Line by line, reproduce the records exactly.

### Stored items
# # # # # # #
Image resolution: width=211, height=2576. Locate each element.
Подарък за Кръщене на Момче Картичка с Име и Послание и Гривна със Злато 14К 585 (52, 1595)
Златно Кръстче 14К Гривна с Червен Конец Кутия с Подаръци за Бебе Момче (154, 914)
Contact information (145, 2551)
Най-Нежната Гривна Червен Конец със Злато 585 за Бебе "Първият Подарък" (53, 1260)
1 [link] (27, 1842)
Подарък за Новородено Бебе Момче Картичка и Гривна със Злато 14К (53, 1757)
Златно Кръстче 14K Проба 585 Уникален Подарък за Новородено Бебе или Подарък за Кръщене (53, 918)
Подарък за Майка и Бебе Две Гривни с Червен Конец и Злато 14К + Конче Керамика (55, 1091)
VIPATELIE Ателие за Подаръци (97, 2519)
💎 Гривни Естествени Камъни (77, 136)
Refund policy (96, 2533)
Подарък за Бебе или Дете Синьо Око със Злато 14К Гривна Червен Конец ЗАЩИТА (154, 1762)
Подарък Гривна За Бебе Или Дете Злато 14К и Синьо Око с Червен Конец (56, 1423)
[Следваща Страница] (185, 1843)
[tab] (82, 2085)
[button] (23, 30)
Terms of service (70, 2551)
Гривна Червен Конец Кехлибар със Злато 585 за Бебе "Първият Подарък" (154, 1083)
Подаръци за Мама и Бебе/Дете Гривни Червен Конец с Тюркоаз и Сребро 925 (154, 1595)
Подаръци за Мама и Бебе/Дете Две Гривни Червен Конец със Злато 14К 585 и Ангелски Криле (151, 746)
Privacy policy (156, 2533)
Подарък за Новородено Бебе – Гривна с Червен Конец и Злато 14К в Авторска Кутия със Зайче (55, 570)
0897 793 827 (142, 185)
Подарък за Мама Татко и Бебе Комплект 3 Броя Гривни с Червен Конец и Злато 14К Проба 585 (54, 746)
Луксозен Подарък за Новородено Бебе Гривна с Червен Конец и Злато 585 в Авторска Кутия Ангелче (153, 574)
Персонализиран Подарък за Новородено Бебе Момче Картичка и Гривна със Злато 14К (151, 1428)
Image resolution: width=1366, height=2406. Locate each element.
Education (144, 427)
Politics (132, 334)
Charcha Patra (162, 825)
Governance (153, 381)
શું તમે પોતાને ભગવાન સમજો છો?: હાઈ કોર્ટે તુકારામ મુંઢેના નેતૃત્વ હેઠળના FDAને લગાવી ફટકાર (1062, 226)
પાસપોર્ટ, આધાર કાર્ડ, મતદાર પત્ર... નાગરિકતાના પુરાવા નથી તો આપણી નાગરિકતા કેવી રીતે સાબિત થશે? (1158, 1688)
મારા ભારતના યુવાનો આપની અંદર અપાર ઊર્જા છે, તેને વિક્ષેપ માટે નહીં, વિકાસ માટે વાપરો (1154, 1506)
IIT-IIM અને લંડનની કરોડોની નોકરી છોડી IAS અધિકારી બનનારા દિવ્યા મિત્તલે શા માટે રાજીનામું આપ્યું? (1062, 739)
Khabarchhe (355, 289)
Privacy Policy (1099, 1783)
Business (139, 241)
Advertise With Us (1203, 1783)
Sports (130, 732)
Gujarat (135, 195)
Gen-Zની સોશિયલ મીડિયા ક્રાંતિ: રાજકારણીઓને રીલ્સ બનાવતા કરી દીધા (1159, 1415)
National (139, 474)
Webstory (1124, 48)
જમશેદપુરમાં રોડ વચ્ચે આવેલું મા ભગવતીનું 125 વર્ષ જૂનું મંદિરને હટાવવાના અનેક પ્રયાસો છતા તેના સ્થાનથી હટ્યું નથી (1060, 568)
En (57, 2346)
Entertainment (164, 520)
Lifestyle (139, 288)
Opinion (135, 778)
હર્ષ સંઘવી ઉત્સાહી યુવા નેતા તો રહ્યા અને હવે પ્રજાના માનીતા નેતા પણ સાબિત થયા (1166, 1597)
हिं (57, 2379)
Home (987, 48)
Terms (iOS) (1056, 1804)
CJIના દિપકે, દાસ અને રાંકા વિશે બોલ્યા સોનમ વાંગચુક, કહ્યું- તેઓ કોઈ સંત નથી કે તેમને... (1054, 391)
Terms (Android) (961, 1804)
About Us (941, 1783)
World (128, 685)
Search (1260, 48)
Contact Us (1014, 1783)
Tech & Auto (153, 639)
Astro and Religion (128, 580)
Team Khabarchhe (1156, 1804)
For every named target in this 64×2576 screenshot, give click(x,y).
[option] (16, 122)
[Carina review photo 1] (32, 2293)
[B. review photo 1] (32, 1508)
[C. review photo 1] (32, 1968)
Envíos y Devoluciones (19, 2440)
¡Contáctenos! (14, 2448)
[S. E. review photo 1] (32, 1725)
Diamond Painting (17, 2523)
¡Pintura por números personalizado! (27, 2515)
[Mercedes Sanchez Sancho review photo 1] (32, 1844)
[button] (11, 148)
# # # # # # #
### Answer section
Image resolution: width=211, height=2576. Locate each element.
Подарък за Кръщене на Момче Картичка с Име и Послание и Гривна със Злато 14К 585 (52, 1595)
Златно Кръстче 14К Гривна с Червен Конец Кутия с Подаръци за Бебе Момче (154, 914)
Contact information (145, 2551)
Най-Нежната Гривна Червен Конец със Злато 585 за Бебе "Първият Подарък" (53, 1260)
1 [link] (27, 1842)
Подарък за Новородено Бебе Момче Картичка и Гривна със Злато 14К (53, 1757)
Златно Кръстче 14K Проба 585 Уникален Подарък за Новородено Бебе или Подарък за Кръщене (53, 918)
Подарък за Майка и Бебе Две Гривни с Червен Конец и Злато 14К + Конче Керамика (55, 1091)
VIPATELIE Ателие за Подаръци (97, 2519)
💎 Гривни Естествени Камъни (77, 136)
Refund policy (96, 2533)
Подарък за Бебе или Дете Синьо Око със Злато 14К Гривна Червен Конец ЗАЩИТА (154, 1762)
Подарък Гривна За Бебе Или Дете Злато 14К и Синьо Око с Червен Конец (56, 1423)
[Следваща Страница] (185, 1843)
[tab] (82, 2085)
[button] (23, 30)
Terms of service (70, 2551)
Гривна Червен Конец Кехлибар със Злато 585 за Бебе "Първият Подарък" (154, 1083)
Подаръци за Мама и Бебе/Дете Гривни Червен Конец с Тюркоаз и Сребро 925 (154, 1595)
Подаръци за Мама и Бебе/Дете Две Гривни Червен Конец със Злато 14К 585 и Ангелски Криле (151, 746)
Privacy policy (156, 2533)
Подарък за Новородено Бебе – Гривна с Червен Конец и Злато 14К в Авторска Кутия със Зайче (55, 570)
0897 793 827 (142, 185)
Подарък за Мама Татко и Бебе Комплект 3 Броя Гривни с Червен Конец и Злато 14К Проба 585 (54, 746)
Луксозен Подарък за Новородено Бебе Гривна с Червен Конец и Злато 585 в Авторска Кутия Ангелче (153, 574)
Персонализиран Подарък за Новородено Бебе Момче Картичка и Гривна със Злато 14К (151, 1428)
Image resolution: width=1366, height=2406. Locate each element.
Education (144, 427)
Politics (132, 334)
Charcha Patra (162, 825)
Governance (153, 381)
શું તમે પોતાને ભગવાન સમજો છો?: હાઈ કોર્ટે તુકારામ મુંઢેના નેતૃત્વ હેઠળના FDAને લગાવી ફટકાર (1062, 226)
પાસપોર્ટ, આધાર કાર્ડ, મતદાર પત્ર... નાગરિકતાના પુરાવા નથી તો આપણી નાગરિકતા કેવી રીતે સાબિત થશે? (1158, 1688)
મારા ભારતના યુવાનો આપની અંદર અપાર ઊર્જા છે, તેને વિક્ષેપ માટે નહીં, વિકાસ માટે વાપરો (1154, 1506)
IIT-IIM અને લંડનની કરોડોની નોકરી છોડી IAS અધિકારી બનનારા દિવ્યા મિત્તલે શા માટે રાજીનામું આપ્યું? (1062, 739)
Khabarchhe (355, 289)
Privacy Policy (1099, 1783)
Business (139, 241)
Advertise With Us (1203, 1783)
Sports (130, 732)
Gujarat (135, 195)
Gen-Zની સોશિયલ મીડિયા ક્રાંતિ: રાજકારણીઓને રીલ્સ બનાવતા કરી દીધા (1159, 1415)
National (139, 474)
Webstory (1124, 48)
જમશેદપુરમાં રોડ વચ્ચે આવેલું મા ભગવતીનું 125 વર્ષ જૂનું મંદિરને હટાવવાના અનેક પ્રયાસો છતા તેના સ્થાનથી હટ્યું નથી (1060, 568)
En (57, 2346)
Entertainment (164, 520)
Lifestyle (139, 288)
Opinion (135, 778)
હર્ષ સંઘવી ઉત્સાહી યુવા નેતા તો રહ્યા અને હવે પ્રજાના માનીતા નેતા પણ સાબિત થયા (1166, 1597)
हिं (57, 2379)
Home (987, 48)
Terms (iOS) (1056, 1804)
CJIના દિપકે, દાસ અને રાંકા વિશે બોલ્યા સોનમ વાંગચુક, કહ્યું- તેઓ કોઈ સંત નથી કે તેમને... (1054, 391)
Terms (Android) (961, 1804)
About Us (941, 1783)
World (128, 685)
Search (1260, 48)
Contact Us (1014, 1783)
Tech & Auto (153, 639)
Astro and Religion (128, 580)
Team Khabarchhe (1156, 1804)
For every named target in this 64×2576 screenshot, give click(x,y).
[option] (16, 122)
[Carina review photo 1] (32, 2293)
[B. review photo 1] (32, 1508)
[C. review photo 1] (32, 1968)
Envíos y Devoluciones (19, 2440)
¡Contáctenos! (14, 2448)
[S. E. review photo 1] (32, 1725)
Diamond Painting (17, 2523)
¡Pintura por números personalizado! (27, 2515)
[Mercedes Sanchez Sancho review photo 1] (32, 1844)
[button] (11, 148)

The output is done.